::: Exercise input

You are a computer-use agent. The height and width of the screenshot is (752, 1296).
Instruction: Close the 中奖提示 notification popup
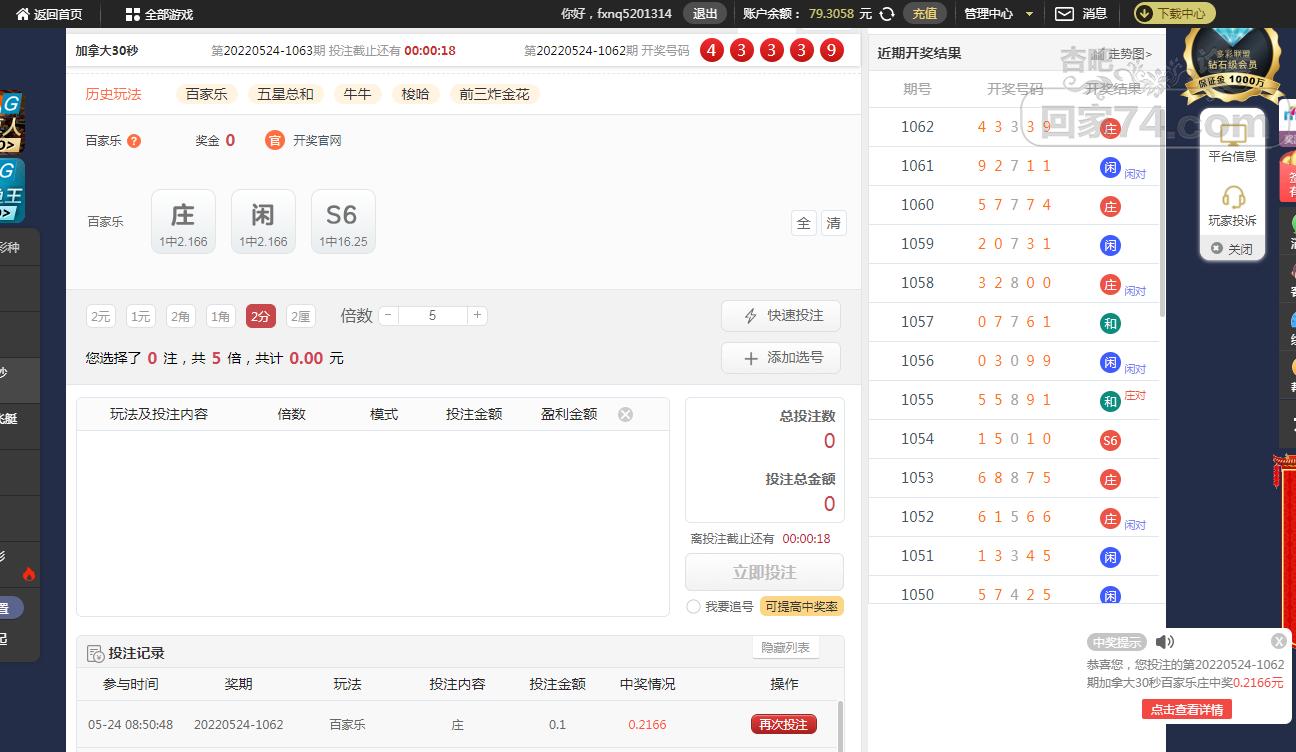coord(1278,641)
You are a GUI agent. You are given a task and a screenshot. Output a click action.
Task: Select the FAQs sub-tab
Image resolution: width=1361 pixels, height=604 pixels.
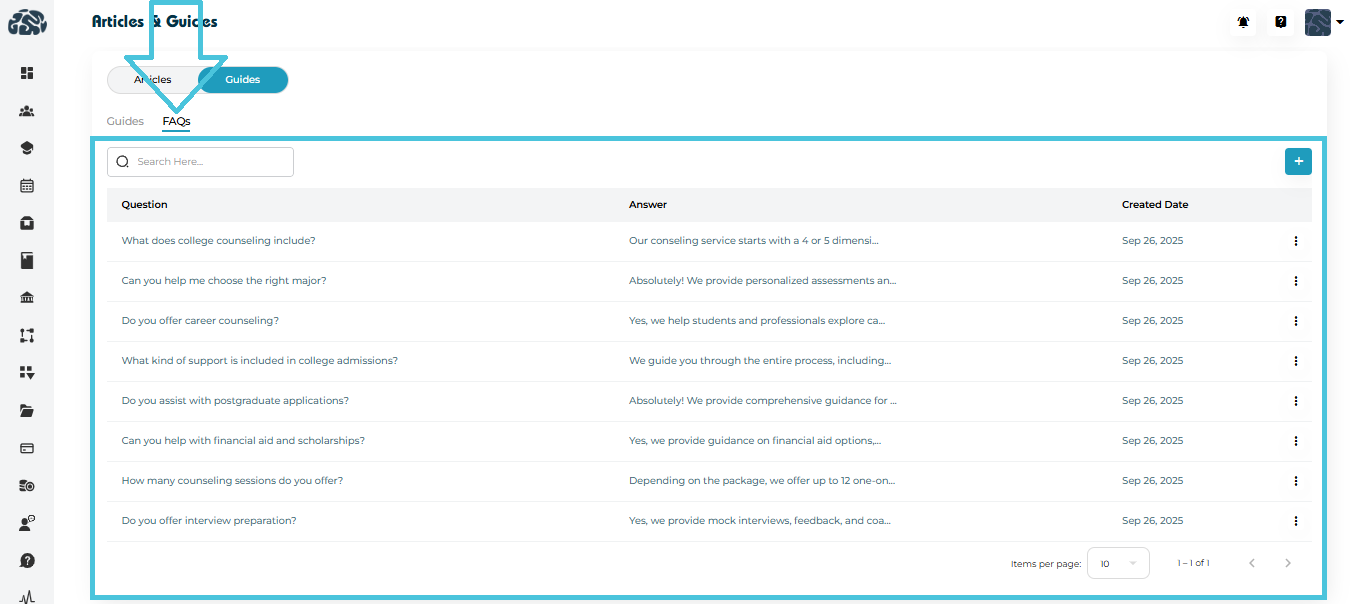[x=176, y=121]
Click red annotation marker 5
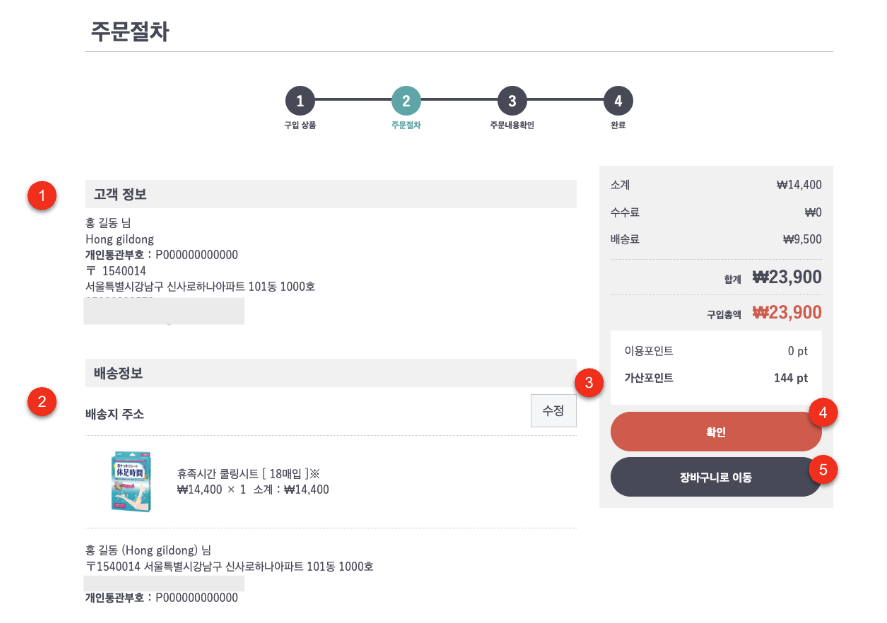The height and width of the screenshot is (623, 887). tap(823, 470)
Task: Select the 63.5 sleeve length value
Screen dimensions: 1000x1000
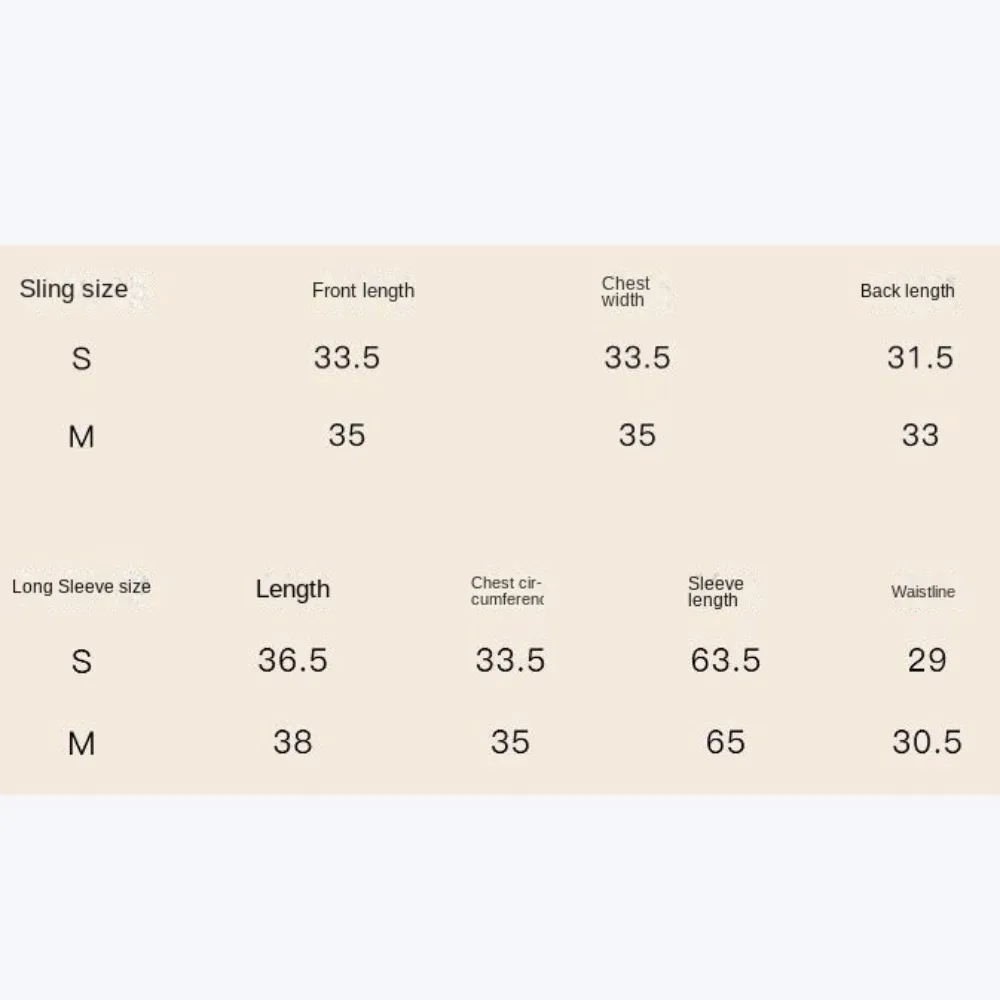Action: (725, 660)
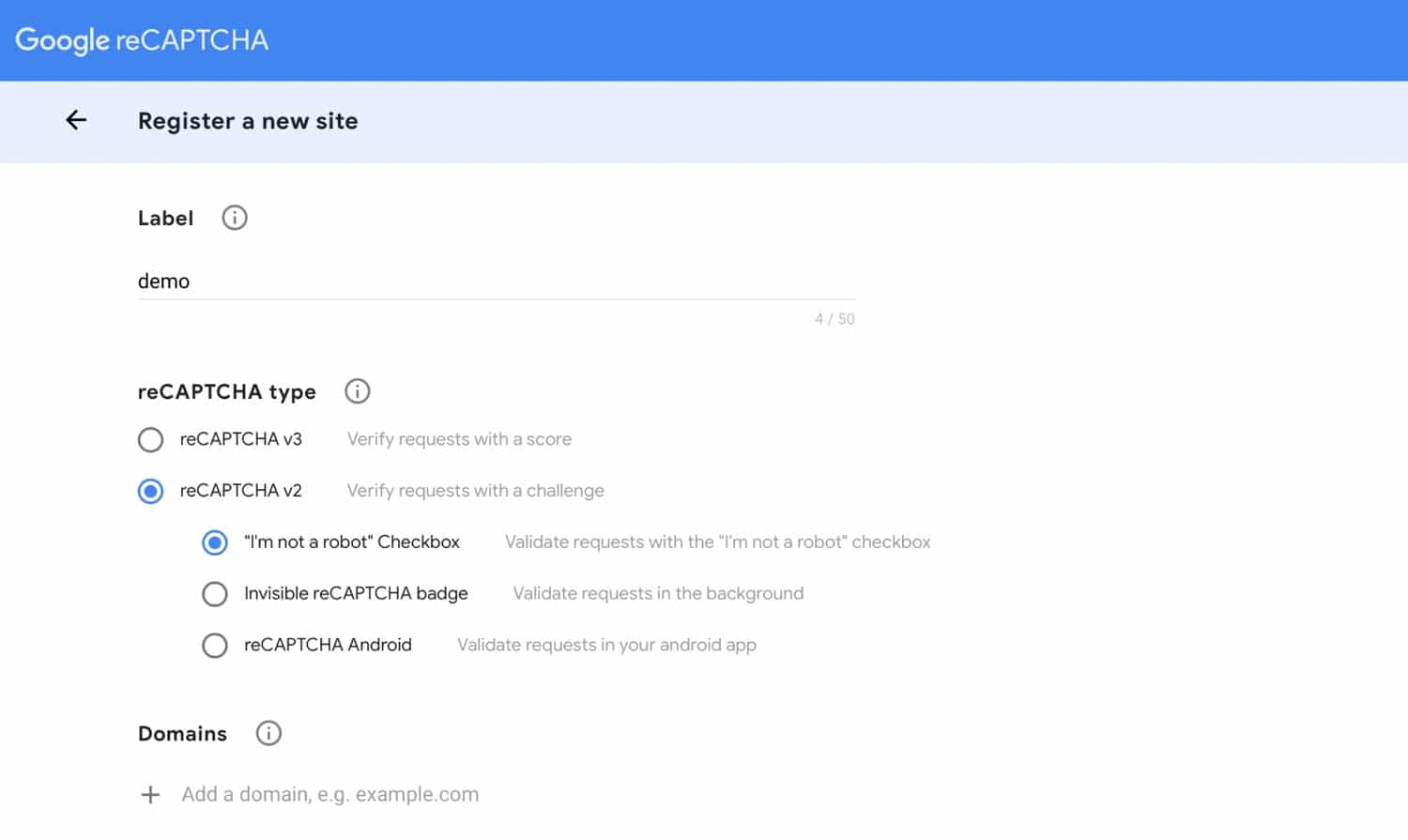The height and width of the screenshot is (840, 1408).
Task: Select the reCAPTCHA v2 option
Action: [x=150, y=491]
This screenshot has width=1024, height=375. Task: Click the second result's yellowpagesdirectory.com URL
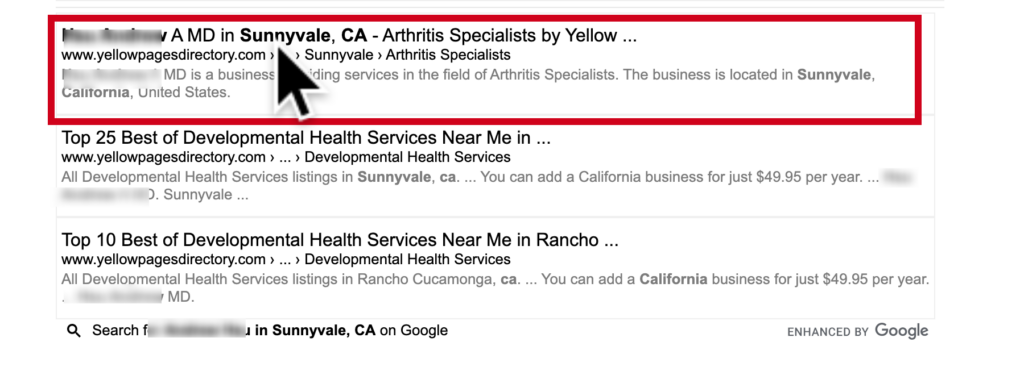point(163,157)
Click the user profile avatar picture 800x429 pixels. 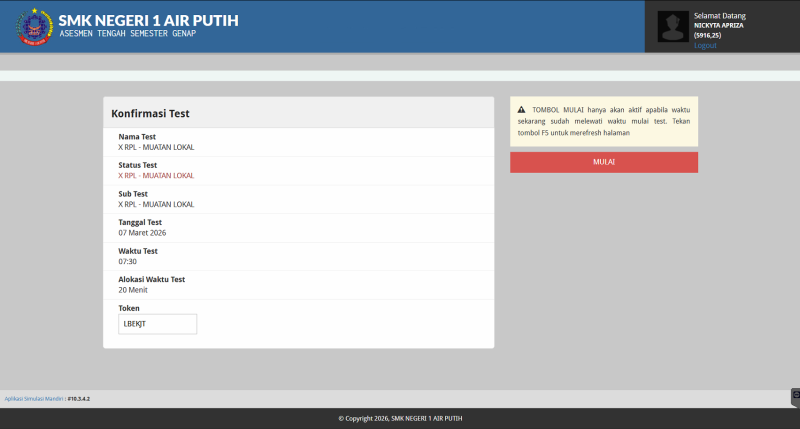674,27
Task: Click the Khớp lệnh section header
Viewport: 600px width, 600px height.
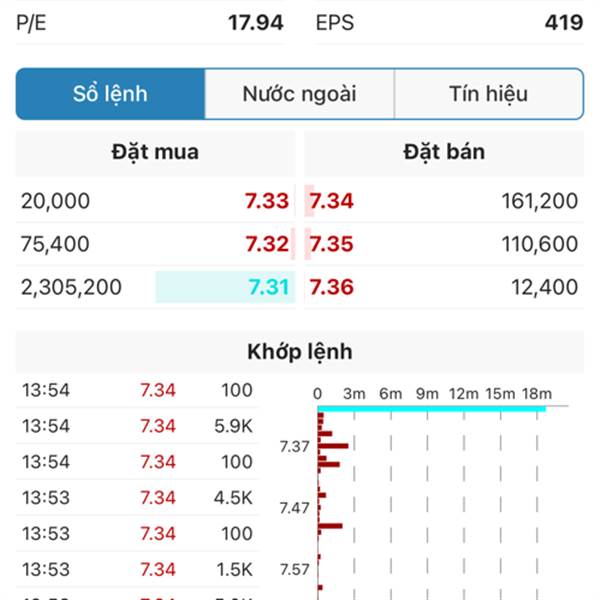Action: point(300,352)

::::::

What the exercise asks.
Set down again, exactly, every line above from the one with "You are a GUI" down to the one with "Task: Select the 63.5 sleeve length value", both ends included. No pictures, and nothing else.

Reply to the task.
You are a GUI agent. You are given a task and a screenshot. Output a click action.
Task: Select the FAQs sub-tab
Image resolution: width=1361 pixels, height=604 pixels.
[x=176, y=121]
Click red annotation marker 5
The height and width of the screenshot is (623, 887). tap(823, 470)
Task: Select the 63.5 sleeve length value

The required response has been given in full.